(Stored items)
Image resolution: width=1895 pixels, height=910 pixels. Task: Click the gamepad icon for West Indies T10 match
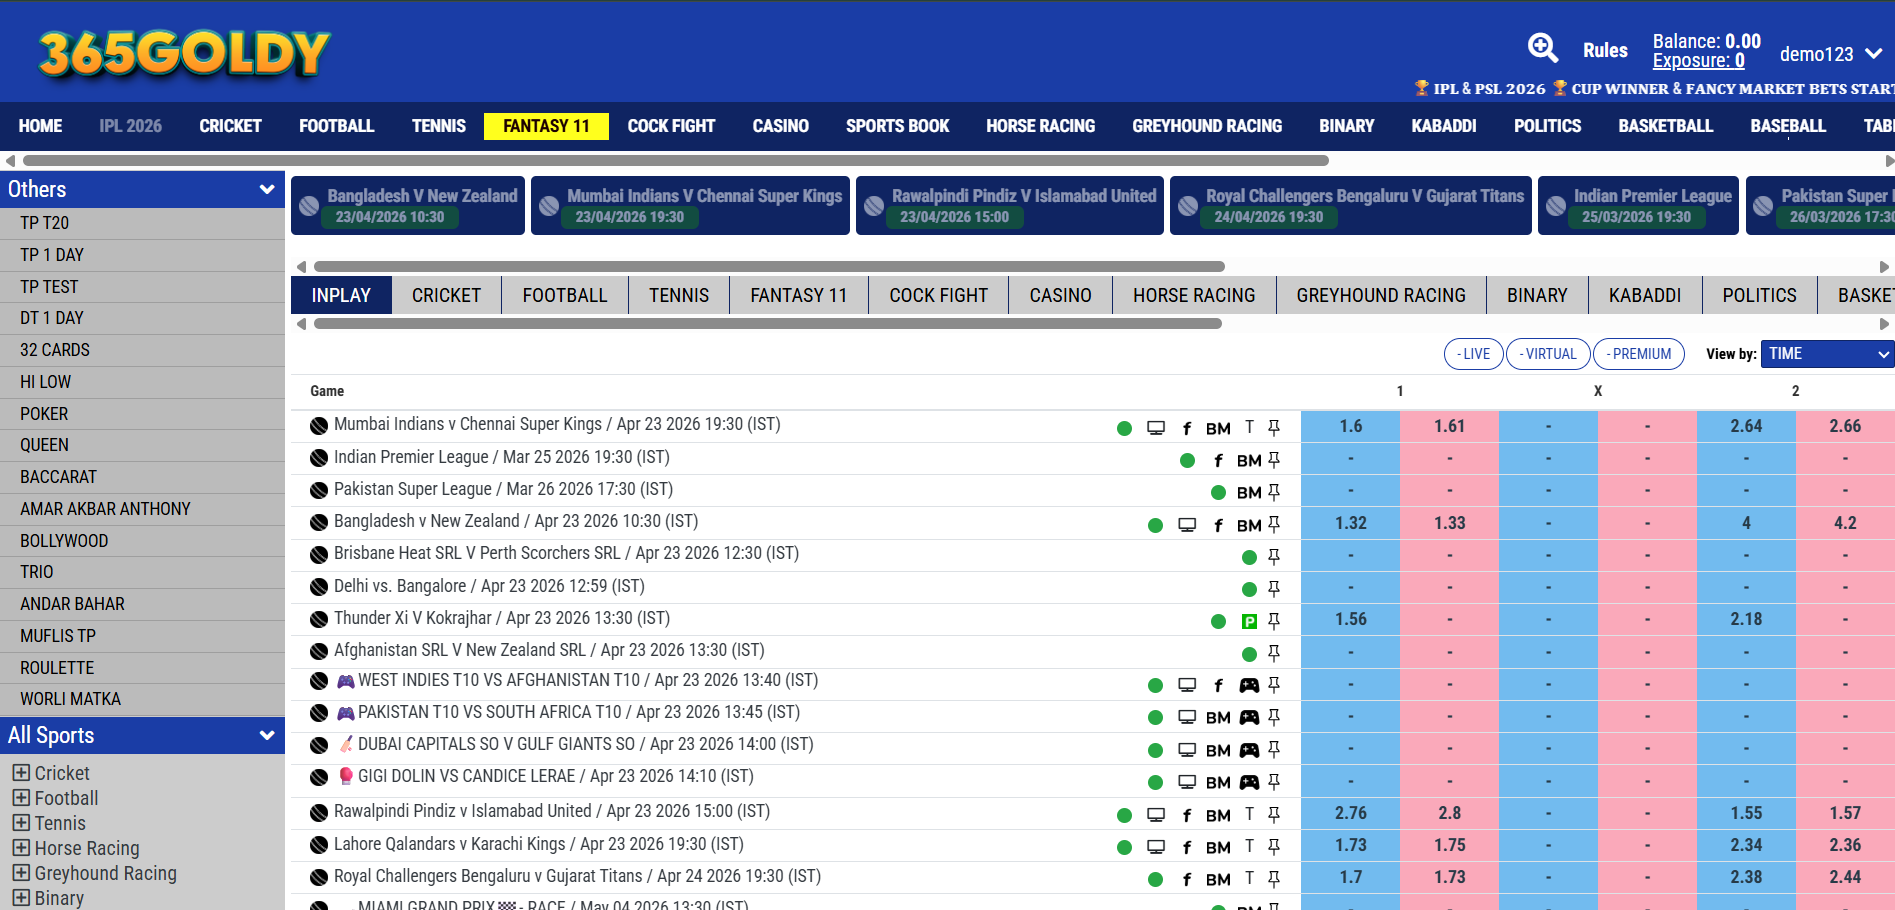click(x=1249, y=685)
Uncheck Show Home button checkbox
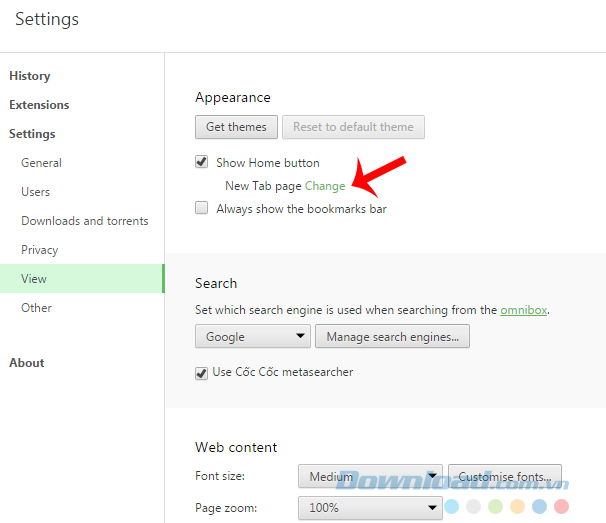Image resolution: width=606 pixels, height=523 pixels. tap(202, 162)
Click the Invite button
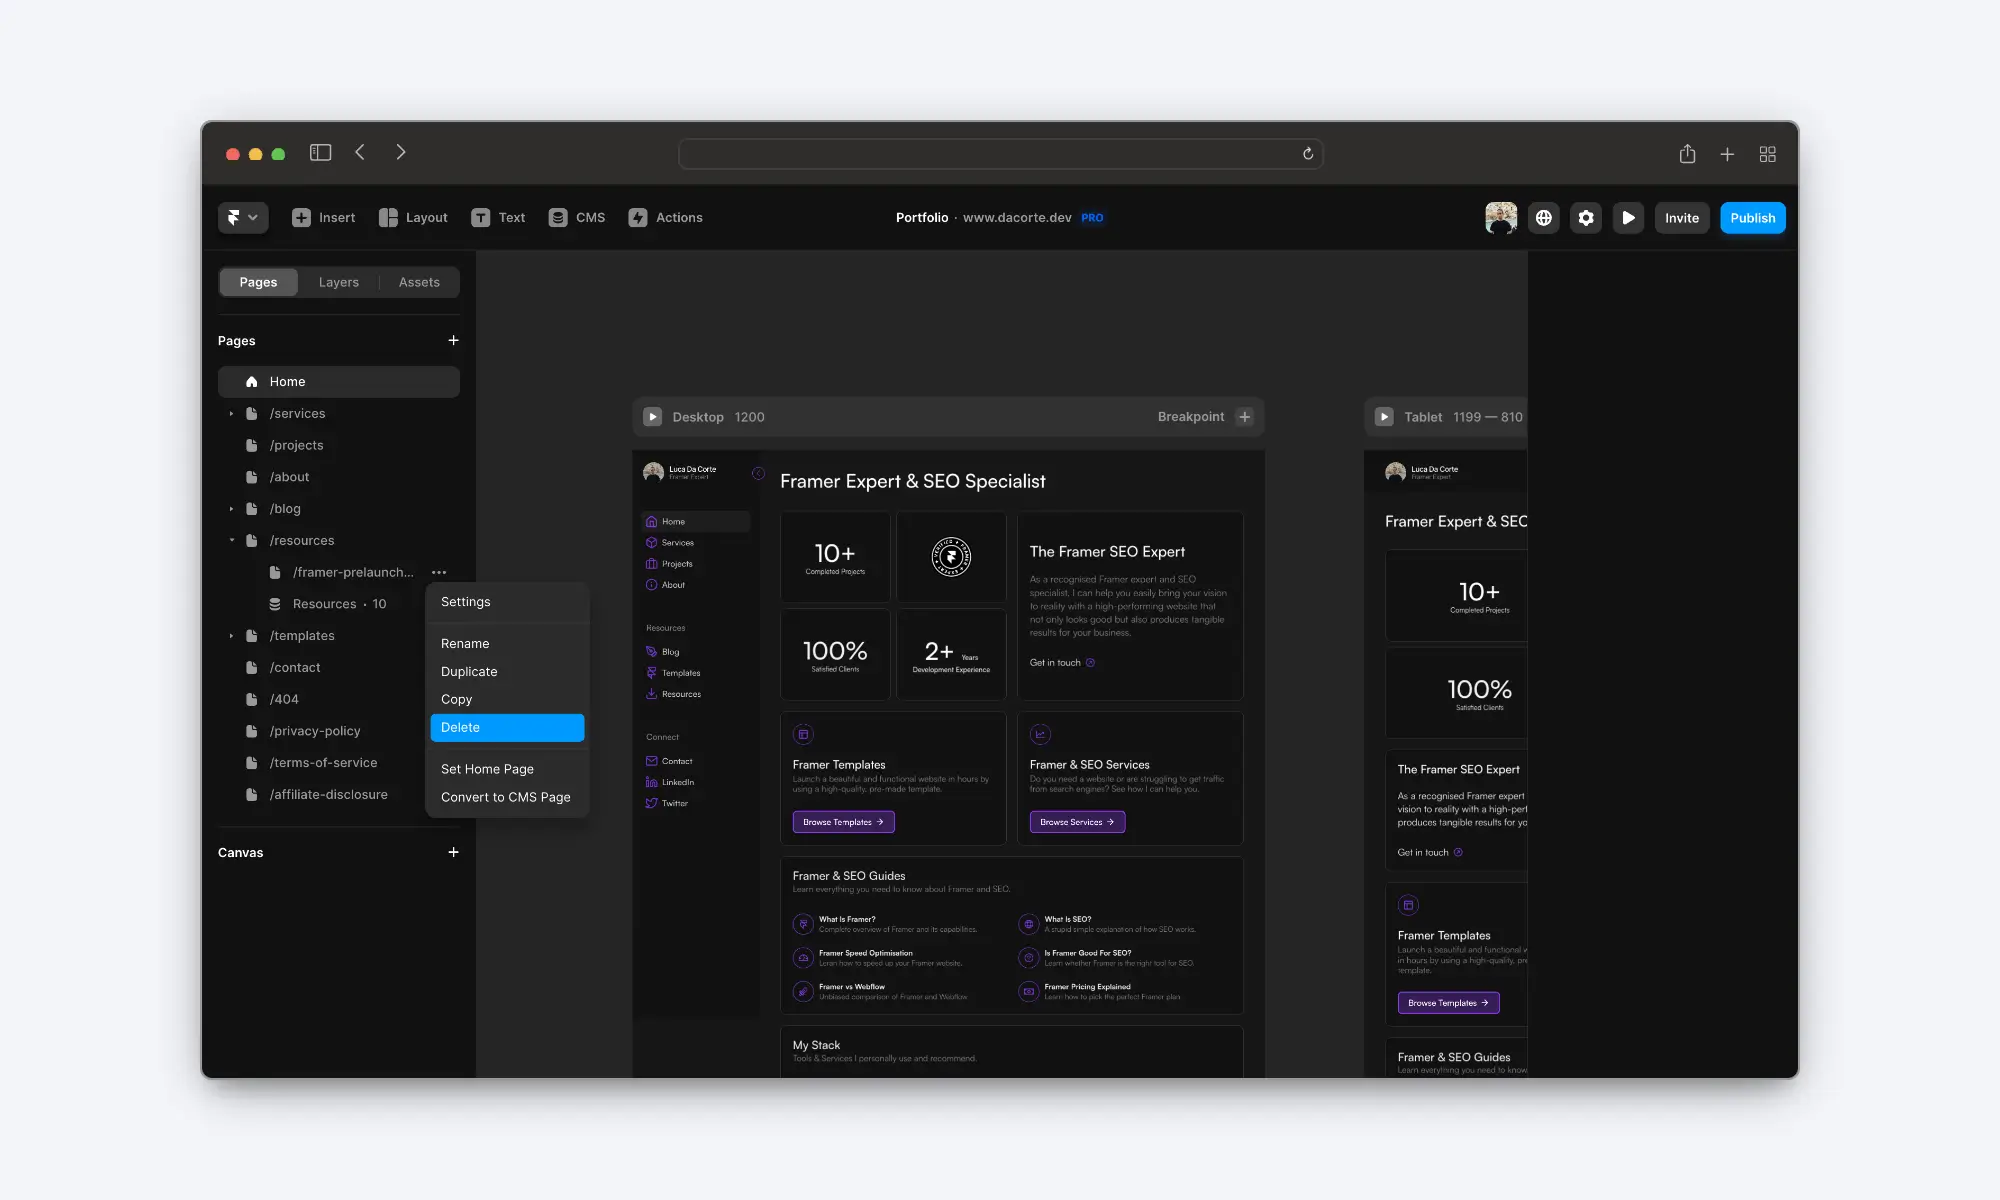Viewport: 2000px width, 1200px height. coord(1680,217)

* DESCRIPTION OF THE TASK *
The records above need to be copied exactly, with the pictures left out.

* OUTPUT FOR THIS EXERCISE *
Image resolution: width=1895 pixels, height=910 pixels. Task: Click the gamepad icon for West Indies T10 match
click(x=1249, y=685)
Uncheck Show Home button checkbox
Image resolution: width=606 pixels, height=523 pixels. tap(202, 162)
Click the Invite button
Viewport: 2000px width, 1200px height. coord(1680,217)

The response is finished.